Frequently Asked Questions
How often should fork lift trucks be thoroughly examined under LOLER? Fork lift trucks used to lift goods require thorough examination every 12 months. If the truck is used to lift people (such as with a man-cage attachment), the interval reduces to every 6 months. The examination must be carried out by a competent person and documented in a report.
What injuries must be reported under RIDDOR? RIDDOR requires reporting of fatalities, specified injuries (fractures other than fingers/thumbs/toes, amputations, loss of sight, serious burns, hospital admissions over 24 hours), over-7-day injuries (where an employee is unable to work for more than 7 consecutive days), dangerous occurrences, and certain occupational diseases.
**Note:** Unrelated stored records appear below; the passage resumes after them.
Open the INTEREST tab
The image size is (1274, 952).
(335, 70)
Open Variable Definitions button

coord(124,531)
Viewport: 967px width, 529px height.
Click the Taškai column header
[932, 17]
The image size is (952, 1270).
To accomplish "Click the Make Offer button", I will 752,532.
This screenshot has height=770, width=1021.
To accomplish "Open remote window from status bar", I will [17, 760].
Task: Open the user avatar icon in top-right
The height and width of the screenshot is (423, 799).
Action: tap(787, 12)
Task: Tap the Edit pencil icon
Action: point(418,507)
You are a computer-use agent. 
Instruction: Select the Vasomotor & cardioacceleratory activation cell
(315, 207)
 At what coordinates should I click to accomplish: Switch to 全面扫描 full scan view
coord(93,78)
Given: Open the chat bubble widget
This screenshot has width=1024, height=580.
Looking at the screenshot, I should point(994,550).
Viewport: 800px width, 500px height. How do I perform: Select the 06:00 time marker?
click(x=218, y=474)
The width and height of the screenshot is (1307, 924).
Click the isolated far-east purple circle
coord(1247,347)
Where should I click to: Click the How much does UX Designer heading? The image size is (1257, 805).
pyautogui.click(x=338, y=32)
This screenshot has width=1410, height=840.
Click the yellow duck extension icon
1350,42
Do I need to provide safety training to visiting HGV drivers? You have a duty under HSWA to ensure the safety of non-employees on your site. This doesn’t require full induction training for every visiting driver, but you must communicate site rules, PPE requirements, and any specific hazards. A brief site-specific induction or written instructions at the gate are typical approaches.
What’s the difference between PUWER and LOLER? PUWER applies to all work equipment and requires suitability, maintenance, inspection, and trained operators. LOLER applies specifically to lifting equipment and adds the requirement for thorough examination by a competent person at specified intervals. All lifting equipment is subject to both regulations.
How do I know if my racking damage needs immediate repair? The HSE doesn’t prescribe exact thresholds, but industry practice uses a traffic-light system. Minor scuffs to uprights are typically green (monitor). Dents exceeding 10% of the material thickness or visible distortion are amber (schedule repair). Severe damage, bent beams, or collapsed components are red (immediate offload and repair). A racking specialist can provide site-specific guidance.
Is the HSG76 guide still current in 2026? Yes. HSG76 remains the HSE’s primary guidance document for warehouse and storage operations. It’s regularly updated to reflect regulatory changes and current best practice. The free short guide INDG412 complements HSG76 for smaller operations. Both are available from the HSE website.